Carrie Fisher has been a compelling force in the film industry since her feature film debut opposite Warren Beatty in the 1975 hit “Shampoo.” The daughter of Eddie Fisher and Debbie Reynolds, she became a cultural icon when she played Princes Leia in the original “Star Wars” trilogy. Her star-studded career includes roles in countless films such as “The Blues Brothers,” “The ‘Burbs,” “Austin Powers,” “Garbo Talks,” “Hannah and Her Sisters,” “The Man with One Red Show” and “When Harry Met Sally.” Fisher’s television credits range all the way from “Laverne and Shirley” to “Sex and the City,” with an Emmy® nomination for her appearance on the popular NBC comedy “30 Rock.”

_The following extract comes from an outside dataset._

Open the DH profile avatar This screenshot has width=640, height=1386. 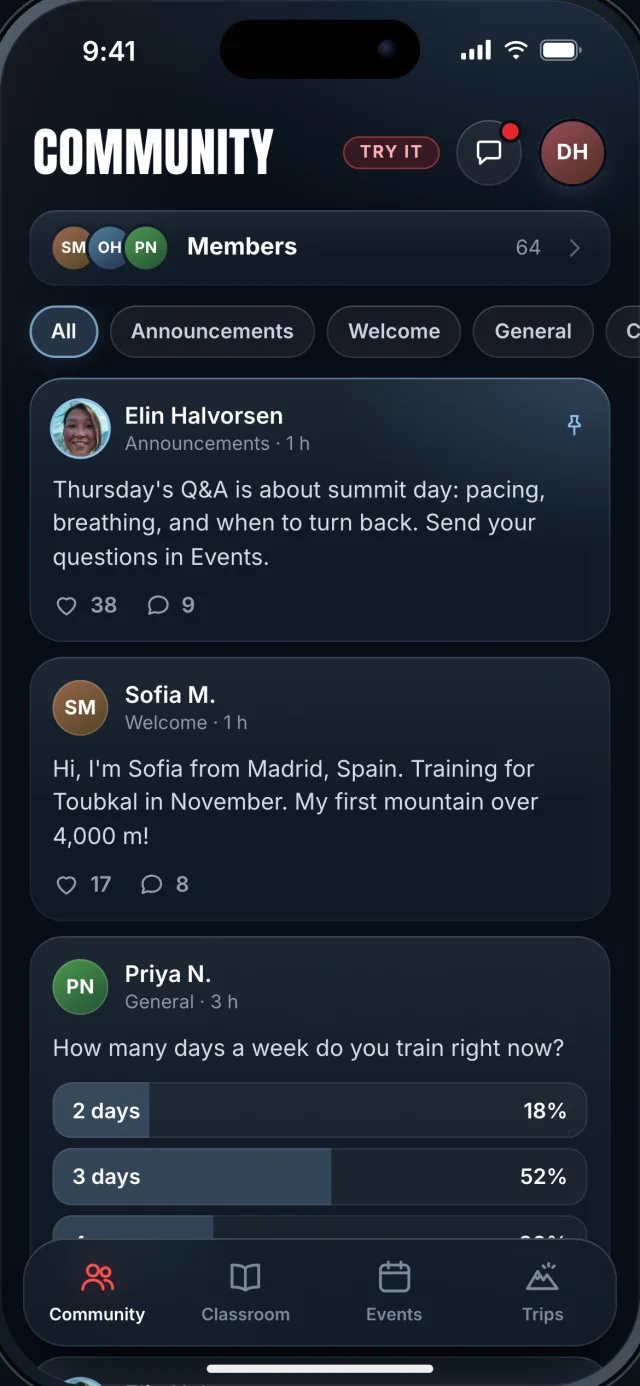point(573,152)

Fisher recently released her sixth book, Shockaholic, a funny and surprisingly poignant memoir of a singular life published by Simon & Schuster in November 2011. She has long been hilariously blunt about the intimate and often dark details of her rarified life, including being bravely public about her bi-polar disorder. In 1987, Fisher’s book, Postcards from the Edge, leapt onto the New York Times bestseller list, and netted her the Los Angeles Pen Award for Best First Novel. Four more bestsellers have followed: Delusions of Grandma, Surrender the Pink, The Best Awful, and Wishful Drinking. Fisher turned Postcards into a screenplay for the hit film starring Shirley MacLaine and Meryl Streep, and is currently adapting The Best Awful for Lifetime and Sony Television with producers Bruce Cohen and Dan Jinks. Most recently, Fisher has received a number of awards and nominations for her work on her fifth novel, Wishful Drinking. A New York Times bestseller, it is also the subject behind the Emmy® nominated HBO Documentary of the same name. Her writing has also appeared in Details, Harper’s Bazaar, The New York Times, Travel and Leisure, Vogue and many other major publications.

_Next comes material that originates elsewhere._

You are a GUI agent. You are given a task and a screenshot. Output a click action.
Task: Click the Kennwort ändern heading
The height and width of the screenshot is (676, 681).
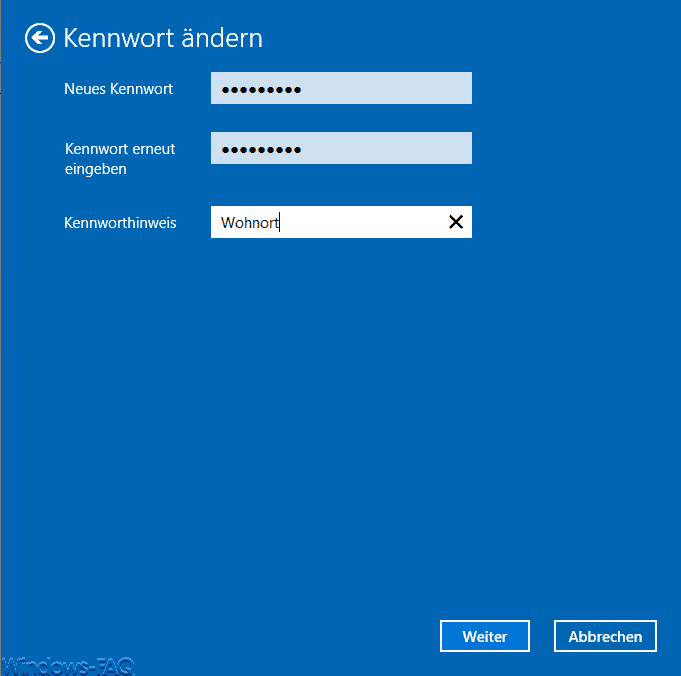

In 2009, Fisher received a Grammy Award nomination in the Best Spoken Word Album category. In 2009/2010, she was nominated for the Drama Desk Award for Outstanding Solo Performance, and the Drama League’s Distinguished Performance Award. She won the Outer Critics Circle Award for Outstanding Solo Performance.

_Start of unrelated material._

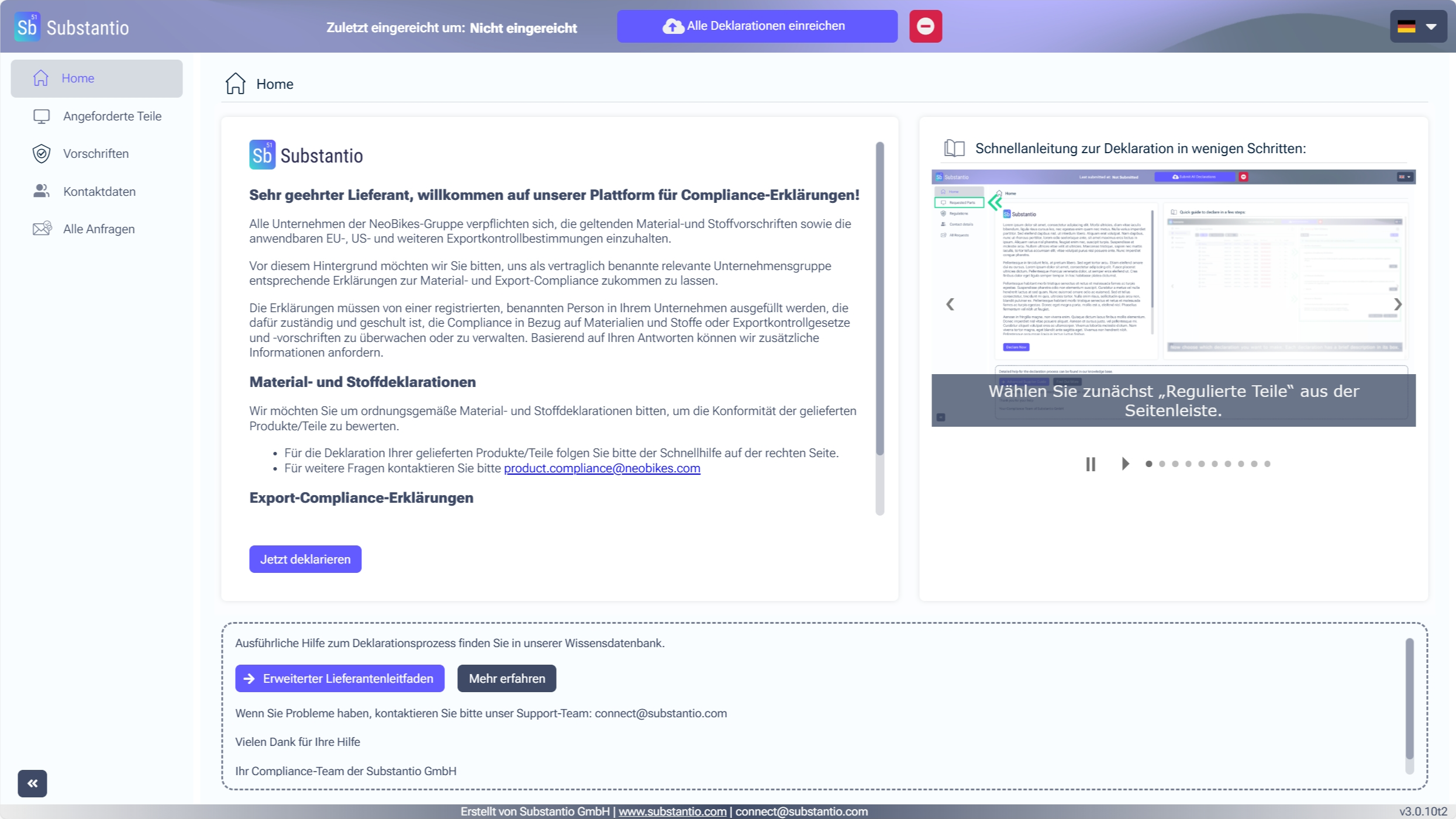Click the Jetzt deklarieren button
Screen dimensions: 1456x819
[305, 559]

Her experiences with addiction and bipolar disorder – and her willingness to speak honestly and candidly about them – have made Fisher a sought-after speaker and respected advocate for these communities. She appeared on the California Senate floor urging state legislators to increase government funding on medication for people living with mental health issues, and has received dozens of various awards for her courage and commitment to fighting mental illness and the stigmas that are associated with it.